### Problem to work on
Below are the records. Transcribe them exactly.
Start of Raw data
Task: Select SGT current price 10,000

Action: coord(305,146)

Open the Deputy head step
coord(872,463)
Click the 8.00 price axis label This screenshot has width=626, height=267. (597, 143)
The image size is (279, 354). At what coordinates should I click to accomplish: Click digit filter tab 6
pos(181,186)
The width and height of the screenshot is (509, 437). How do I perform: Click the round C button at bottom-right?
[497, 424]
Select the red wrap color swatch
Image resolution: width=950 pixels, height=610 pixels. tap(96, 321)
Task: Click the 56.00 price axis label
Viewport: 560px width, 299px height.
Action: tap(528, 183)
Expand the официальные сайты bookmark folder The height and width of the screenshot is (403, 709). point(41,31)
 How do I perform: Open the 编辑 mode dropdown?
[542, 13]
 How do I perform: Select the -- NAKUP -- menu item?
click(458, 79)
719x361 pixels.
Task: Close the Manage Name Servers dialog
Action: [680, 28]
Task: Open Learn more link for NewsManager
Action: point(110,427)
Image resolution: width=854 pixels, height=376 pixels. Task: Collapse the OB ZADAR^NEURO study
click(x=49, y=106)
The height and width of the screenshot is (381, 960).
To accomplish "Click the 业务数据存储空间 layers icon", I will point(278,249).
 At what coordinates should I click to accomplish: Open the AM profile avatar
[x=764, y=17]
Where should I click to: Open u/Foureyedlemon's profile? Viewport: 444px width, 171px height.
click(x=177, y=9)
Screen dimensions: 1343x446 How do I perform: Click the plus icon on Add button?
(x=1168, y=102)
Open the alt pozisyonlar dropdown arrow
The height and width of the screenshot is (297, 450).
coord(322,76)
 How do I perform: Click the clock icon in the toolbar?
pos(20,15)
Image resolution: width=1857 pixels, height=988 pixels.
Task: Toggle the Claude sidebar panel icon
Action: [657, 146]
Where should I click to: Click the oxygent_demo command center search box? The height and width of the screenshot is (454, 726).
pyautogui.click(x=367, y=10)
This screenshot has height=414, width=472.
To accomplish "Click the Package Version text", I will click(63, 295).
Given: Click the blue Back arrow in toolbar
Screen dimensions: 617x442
End of Raw data
### Worked solution
Task: Select SGT current price 10,000

Action: coord(305,146)

Open the Deputy head step
coord(872,463)
Click the 8.00 price axis label This screenshot has width=626, height=267. (597, 143)
The image size is (279, 354). At what coordinates should I click to accomplish: Click digit filter tab 6
pos(181,186)
The width and height of the screenshot is (509, 437). How do I perform: Click the round C button at bottom-right?
[497, 424]
Select the red wrap color swatch
Image resolution: width=950 pixels, height=610 pixels. tap(96, 321)
Task: Click the 56.00 price axis label
Viewport: 560px width, 299px height.
Action: tap(528, 183)
Expand the официальные сайты bookmark folder The height and width of the screenshot is (403, 709). point(41,31)
 How do I perform: Open the 编辑 mode dropdown?
[542, 13]
 How do I perform: Select the -- NAKUP -- menu item?
click(458, 79)
719x361 pixels.
Task: Close the Manage Name Servers dialog
Action: [680, 28]
Task: Open Learn more link for NewsManager
Action: point(110,427)
Image resolution: width=854 pixels, height=376 pixels. Task: Collapse the OB ZADAR^NEURO study
click(x=49, y=106)
The height and width of the screenshot is (381, 960).
To accomplish "Click the 业务数据存储空间 layers icon", I will point(278,249).
 At what coordinates should I click to accomplish: Open the AM profile avatar
[x=764, y=17]
Where should I click to: Open u/Foureyedlemon's profile? Viewport: 444px width, 171px height.
click(x=177, y=9)
Screen dimensions: 1343x446 How do I perform: Click the plus icon on Add button?
(x=1168, y=102)
Open the alt pozisyonlar dropdown arrow
The height and width of the screenshot is (297, 450).
coord(322,76)
 How do I perform: Click the clock icon in the toolbar?
pos(20,15)
Image resolution: width=1857 pixels, height=988 pixels.
Task: Toggle the Claude sidebar panel icon
Action: [657, 146]
Where should I click to: Click the oxygent_demo command center search box? The height and width of the screenshot is (454, 726).
pyautogui.click(x=367, y=10)
This screenshot has height=414, width=472.
To accomplish "Click the Package Version text", I will click(63, 295).
Given: Click the blue Back arrow in toolbar
Screen dimensions: 617x442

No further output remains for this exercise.